Using a temporary variable (e.g self.executor = SingleThreadedExecutor()) is dangerous.
rclpy.spin(self, executor=self.executor)(Node.executor getter) will be rclpy.spin(self, executor=None) actually in the https://github.com/ros2/rclpy/issues/1008#issue-1368414267.
It is dangerous as well in the https://github.com/ros2/rclpy/issues/1008#issuecomment-1242564908
executor = SingleThreadedExecutor()
executor.add_node(self)
self.executor = executor
I don't know if this example is the correct design. If using this style, I think user should keep the lifecycle of executor.
(e.g. use self.my_executor instead of self.executor in the TakerThreaded which derived from Node)
Sounds like self.executor within rclpy needs to be an internal self._executor to remove that kind of collision potential from user-space code.
You're right that if I simply rename self.executor to anything else in the TakerThreaded class, things work fine even for the first example I gave. I just audited all of node.py and it appears that they only members that don't start with an underscore are
- executor
- handle
- default_callback_group
- context
All others do, it seems like these need to have that added. Do you think that explains https://github.com/ros2/rclpy/issues/1009 too? I do
Using a temporary variable (e.g self.executor = SingleThreadedExecutor()) is dangerous.
i see, that returns None, and that leads to use global executor which is already spinning.
So just renaming these should be a good solution?
Sounds like self.executor within rclpy needs to be an internal self._executor to remove that kind of collision potential from user-space code.

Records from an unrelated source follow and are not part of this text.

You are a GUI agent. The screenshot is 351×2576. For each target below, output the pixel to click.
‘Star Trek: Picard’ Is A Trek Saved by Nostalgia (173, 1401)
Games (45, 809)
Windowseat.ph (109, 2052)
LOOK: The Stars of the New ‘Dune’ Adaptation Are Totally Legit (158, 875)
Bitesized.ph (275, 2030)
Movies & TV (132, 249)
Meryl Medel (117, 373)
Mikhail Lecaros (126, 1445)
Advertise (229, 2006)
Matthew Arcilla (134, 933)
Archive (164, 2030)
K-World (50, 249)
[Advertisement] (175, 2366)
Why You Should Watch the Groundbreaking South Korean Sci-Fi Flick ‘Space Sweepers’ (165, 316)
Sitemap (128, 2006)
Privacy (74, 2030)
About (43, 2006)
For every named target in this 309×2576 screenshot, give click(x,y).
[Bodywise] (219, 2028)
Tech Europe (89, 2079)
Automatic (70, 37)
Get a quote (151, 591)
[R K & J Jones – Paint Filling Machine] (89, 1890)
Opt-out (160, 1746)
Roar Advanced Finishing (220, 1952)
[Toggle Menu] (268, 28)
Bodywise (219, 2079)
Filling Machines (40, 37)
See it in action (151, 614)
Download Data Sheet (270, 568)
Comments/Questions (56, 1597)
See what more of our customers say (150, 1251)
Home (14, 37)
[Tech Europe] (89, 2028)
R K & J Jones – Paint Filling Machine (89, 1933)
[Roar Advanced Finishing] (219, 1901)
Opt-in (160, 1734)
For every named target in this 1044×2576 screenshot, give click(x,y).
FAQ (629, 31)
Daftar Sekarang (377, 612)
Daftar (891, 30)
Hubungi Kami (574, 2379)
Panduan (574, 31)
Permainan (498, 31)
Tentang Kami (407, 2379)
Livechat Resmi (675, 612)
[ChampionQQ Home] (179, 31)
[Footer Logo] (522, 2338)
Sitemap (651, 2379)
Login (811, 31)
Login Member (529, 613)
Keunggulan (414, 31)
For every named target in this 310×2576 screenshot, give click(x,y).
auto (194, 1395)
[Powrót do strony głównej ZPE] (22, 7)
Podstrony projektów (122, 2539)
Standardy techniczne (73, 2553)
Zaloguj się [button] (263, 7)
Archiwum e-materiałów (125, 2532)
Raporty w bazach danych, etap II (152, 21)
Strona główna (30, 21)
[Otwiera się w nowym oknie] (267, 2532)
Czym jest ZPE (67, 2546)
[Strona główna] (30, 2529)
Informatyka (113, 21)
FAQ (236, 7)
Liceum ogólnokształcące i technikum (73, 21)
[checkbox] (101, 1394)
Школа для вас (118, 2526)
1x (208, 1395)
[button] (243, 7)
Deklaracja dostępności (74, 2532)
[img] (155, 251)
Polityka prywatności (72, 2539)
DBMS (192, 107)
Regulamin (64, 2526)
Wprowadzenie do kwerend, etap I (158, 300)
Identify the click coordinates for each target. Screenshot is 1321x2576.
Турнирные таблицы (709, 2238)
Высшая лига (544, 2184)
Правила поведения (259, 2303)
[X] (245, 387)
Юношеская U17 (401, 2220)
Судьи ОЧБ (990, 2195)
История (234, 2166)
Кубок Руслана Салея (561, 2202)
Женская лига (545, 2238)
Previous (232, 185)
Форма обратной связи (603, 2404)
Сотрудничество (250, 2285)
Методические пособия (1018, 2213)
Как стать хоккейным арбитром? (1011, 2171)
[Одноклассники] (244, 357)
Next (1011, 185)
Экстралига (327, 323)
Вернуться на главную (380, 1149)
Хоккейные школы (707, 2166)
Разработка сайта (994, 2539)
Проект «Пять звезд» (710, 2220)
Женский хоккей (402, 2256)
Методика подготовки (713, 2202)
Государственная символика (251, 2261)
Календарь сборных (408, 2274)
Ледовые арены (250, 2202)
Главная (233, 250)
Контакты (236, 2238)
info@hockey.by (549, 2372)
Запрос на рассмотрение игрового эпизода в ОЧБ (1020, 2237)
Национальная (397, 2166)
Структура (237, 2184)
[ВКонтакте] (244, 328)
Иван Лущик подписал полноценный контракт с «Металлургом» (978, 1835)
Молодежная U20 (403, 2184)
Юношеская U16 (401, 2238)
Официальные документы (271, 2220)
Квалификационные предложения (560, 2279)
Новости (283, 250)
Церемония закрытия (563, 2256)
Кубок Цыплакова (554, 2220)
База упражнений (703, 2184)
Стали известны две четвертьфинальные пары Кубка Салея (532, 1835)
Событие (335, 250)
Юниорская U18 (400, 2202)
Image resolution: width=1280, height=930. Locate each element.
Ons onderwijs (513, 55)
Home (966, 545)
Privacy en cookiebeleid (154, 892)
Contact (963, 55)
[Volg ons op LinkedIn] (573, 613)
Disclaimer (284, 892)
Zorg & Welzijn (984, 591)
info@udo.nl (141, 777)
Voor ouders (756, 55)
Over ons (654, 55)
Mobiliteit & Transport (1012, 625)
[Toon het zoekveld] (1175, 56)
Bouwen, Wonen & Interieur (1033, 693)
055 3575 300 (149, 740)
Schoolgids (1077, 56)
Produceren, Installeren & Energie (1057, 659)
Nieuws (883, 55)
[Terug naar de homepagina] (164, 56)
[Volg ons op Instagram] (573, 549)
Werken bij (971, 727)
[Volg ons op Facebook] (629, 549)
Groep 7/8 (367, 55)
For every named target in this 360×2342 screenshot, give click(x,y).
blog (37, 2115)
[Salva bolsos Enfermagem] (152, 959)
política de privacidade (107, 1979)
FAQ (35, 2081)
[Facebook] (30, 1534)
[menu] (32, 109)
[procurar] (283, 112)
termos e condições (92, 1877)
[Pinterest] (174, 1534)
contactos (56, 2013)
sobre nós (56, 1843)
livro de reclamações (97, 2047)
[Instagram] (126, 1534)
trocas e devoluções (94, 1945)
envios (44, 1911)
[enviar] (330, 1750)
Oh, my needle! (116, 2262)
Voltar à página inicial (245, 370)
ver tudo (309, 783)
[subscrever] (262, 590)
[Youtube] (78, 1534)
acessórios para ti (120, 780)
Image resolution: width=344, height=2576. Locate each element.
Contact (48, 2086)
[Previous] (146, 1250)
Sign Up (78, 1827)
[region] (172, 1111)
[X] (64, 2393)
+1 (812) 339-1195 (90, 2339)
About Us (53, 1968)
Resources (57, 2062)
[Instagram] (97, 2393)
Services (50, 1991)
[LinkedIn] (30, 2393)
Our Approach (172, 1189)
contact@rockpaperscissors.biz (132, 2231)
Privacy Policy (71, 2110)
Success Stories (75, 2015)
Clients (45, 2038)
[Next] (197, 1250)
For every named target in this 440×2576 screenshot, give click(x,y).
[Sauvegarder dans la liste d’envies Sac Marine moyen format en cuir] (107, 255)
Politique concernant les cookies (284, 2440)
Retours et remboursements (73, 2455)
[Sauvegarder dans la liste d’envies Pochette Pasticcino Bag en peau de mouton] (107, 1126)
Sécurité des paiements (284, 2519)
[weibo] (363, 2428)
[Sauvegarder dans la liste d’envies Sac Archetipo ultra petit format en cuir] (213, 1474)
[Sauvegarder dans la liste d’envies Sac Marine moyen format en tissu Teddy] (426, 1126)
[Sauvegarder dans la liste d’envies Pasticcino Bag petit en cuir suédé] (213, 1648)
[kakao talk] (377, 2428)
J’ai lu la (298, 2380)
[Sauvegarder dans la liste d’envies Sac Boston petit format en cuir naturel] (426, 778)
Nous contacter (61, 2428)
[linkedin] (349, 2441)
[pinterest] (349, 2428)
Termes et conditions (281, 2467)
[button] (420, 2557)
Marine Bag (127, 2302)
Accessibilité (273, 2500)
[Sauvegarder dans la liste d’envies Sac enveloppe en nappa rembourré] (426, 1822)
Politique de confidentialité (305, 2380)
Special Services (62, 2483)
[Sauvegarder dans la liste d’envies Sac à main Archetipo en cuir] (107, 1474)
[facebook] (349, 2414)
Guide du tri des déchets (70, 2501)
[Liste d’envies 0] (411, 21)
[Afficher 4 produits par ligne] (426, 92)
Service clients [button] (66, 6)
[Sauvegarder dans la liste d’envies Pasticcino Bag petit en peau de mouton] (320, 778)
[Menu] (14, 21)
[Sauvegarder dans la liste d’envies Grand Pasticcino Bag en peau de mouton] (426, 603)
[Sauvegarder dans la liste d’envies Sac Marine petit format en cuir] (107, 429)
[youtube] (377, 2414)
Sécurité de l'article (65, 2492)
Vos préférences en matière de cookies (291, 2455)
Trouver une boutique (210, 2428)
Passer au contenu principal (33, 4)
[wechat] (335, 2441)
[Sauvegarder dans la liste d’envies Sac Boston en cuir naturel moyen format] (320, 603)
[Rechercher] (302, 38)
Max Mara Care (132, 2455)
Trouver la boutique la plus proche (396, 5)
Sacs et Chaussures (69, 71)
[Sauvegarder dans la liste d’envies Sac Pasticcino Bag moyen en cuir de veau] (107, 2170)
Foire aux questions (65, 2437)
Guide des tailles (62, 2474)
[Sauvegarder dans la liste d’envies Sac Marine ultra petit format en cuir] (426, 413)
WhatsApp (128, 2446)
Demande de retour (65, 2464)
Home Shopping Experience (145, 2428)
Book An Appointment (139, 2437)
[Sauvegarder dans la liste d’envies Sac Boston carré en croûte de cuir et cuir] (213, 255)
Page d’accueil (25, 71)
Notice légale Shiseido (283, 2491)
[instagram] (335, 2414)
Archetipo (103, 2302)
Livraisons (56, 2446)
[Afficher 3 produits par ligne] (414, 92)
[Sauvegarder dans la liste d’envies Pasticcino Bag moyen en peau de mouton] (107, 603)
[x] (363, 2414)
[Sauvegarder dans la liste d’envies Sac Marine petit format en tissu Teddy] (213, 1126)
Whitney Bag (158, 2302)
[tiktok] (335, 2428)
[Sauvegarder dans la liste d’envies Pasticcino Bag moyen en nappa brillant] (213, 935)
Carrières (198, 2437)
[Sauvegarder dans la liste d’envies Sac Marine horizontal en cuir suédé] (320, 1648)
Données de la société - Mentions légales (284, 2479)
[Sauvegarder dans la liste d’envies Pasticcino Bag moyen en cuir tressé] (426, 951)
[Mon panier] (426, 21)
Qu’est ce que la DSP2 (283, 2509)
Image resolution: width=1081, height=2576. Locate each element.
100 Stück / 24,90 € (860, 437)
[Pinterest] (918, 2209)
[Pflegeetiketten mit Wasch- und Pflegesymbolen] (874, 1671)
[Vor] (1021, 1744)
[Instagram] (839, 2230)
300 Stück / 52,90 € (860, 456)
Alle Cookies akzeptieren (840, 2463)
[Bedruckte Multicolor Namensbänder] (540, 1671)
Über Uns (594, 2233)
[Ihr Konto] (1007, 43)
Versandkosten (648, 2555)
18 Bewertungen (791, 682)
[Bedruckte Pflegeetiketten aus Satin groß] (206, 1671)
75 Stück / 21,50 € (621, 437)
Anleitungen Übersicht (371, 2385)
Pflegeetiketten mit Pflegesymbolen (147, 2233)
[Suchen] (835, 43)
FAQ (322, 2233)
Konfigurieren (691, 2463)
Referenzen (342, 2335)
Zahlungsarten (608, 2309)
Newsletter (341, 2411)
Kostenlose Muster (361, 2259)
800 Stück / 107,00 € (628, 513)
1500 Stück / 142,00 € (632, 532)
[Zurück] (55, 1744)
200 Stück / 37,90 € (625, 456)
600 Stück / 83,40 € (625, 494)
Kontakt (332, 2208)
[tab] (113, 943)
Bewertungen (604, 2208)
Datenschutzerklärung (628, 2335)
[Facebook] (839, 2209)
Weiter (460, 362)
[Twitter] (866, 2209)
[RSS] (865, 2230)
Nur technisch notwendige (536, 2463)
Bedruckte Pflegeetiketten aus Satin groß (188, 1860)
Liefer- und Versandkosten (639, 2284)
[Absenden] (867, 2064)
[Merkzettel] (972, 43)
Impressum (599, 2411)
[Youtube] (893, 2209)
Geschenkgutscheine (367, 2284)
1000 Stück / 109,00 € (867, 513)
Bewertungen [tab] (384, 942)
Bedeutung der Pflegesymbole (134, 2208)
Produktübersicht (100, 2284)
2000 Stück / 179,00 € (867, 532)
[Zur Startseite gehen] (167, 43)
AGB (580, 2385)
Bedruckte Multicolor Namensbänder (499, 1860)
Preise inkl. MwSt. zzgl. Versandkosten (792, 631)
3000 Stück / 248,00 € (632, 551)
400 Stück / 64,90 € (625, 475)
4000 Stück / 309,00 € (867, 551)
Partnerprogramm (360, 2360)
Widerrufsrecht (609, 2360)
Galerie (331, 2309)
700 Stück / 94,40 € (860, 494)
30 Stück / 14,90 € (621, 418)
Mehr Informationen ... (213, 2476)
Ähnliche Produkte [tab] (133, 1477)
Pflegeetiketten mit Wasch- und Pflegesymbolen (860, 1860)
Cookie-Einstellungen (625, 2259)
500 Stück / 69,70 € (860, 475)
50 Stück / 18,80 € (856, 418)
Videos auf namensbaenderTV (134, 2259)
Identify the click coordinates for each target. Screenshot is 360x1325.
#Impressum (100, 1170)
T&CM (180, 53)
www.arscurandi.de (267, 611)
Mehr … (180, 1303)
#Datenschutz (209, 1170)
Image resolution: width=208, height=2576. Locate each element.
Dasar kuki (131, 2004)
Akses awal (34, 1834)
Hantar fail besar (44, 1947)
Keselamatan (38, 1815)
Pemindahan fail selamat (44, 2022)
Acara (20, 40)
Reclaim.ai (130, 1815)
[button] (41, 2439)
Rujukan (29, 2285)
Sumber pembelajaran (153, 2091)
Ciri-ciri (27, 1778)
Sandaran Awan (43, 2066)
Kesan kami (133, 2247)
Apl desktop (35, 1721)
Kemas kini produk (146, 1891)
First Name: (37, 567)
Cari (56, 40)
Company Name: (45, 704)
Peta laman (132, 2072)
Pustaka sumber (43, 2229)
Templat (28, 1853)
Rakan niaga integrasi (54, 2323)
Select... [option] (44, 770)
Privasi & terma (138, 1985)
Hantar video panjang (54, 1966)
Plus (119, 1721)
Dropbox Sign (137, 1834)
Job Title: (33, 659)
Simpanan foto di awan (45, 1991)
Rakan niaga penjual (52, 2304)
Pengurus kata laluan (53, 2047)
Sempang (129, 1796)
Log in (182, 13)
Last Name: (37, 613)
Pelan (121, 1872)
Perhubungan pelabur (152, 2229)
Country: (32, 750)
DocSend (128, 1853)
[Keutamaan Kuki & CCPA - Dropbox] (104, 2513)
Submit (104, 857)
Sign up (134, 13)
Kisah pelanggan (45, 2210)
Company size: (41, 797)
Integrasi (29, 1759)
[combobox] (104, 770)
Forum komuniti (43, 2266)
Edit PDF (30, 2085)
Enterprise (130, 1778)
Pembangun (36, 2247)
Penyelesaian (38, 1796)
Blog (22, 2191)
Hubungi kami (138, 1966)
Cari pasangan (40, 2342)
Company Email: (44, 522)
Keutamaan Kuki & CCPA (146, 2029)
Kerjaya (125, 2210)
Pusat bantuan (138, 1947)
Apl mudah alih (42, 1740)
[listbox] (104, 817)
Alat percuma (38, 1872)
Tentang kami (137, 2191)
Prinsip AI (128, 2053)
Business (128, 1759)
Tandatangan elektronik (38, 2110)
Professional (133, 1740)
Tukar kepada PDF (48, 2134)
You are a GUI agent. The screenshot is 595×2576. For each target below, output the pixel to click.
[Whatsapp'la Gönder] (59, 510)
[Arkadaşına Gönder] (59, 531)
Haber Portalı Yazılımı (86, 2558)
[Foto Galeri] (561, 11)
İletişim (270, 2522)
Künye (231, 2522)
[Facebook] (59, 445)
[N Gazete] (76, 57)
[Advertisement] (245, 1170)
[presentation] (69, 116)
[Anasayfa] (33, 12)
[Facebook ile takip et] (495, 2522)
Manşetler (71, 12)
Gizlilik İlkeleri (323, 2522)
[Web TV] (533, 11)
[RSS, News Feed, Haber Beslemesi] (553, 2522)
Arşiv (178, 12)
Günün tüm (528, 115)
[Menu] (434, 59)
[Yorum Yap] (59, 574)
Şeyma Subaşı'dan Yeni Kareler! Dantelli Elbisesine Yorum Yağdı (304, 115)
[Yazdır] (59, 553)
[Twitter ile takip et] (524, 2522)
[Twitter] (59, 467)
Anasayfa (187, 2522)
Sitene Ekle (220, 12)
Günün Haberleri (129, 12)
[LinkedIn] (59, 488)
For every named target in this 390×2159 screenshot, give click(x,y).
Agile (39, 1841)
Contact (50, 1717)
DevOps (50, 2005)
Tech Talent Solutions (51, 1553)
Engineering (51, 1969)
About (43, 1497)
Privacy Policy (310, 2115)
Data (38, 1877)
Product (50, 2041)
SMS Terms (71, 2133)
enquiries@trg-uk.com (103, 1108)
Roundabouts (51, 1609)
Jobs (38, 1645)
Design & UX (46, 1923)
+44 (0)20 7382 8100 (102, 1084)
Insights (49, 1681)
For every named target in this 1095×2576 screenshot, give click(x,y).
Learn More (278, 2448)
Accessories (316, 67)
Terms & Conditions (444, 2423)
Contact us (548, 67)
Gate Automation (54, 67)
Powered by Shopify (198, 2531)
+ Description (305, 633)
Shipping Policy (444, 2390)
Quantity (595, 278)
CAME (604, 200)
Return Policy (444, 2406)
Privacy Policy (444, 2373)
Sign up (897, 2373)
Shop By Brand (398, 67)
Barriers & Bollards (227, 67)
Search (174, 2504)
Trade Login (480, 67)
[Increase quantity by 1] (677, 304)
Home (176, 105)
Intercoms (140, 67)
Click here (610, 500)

this sounds reasonable to me. but not sure, there could be something else i miss, but happy to review and discuss.
Unfortunately, I'm very much so lacking in time between now and ROSCon so I can't dedicate time right now to doing this myself, just wanted to report and find the cause.
Following this RSE post, I compared the spin() implementations in rclpy and rclcpp, and they differ.
Reporting here as it seems related to this issue (sorry if isn't; I did not read through the discussion in detail as I am not using rclpy myself):
- In rclcpp, each call of
spin()instantiates aSingleThreadedExecutor, see here, - But in
rclpy, a global executor is retrieved, see here.
So on first sight I would assume that it is not allowed to call rclpy.spin from different threads, as this implies calling spin_once() on the same exector from different threads concurrently?
looking again at the current implementation weakref is intentionally used to avoid circular reference, probably example code is not good. any thoughts?
In rclcpp, each call of spin() instantiates a SingleThreadedExecutor, see here, But in rclpy, a global executor is retrieved, see here.
true, there is a difference. rclcpp does not have global scoped executor in the process space. i think that is because task is already in the executor in rclpy, that requires we need to have persistent executor for rclpy::spin. those were developed a long time ago, so i do not really know the history.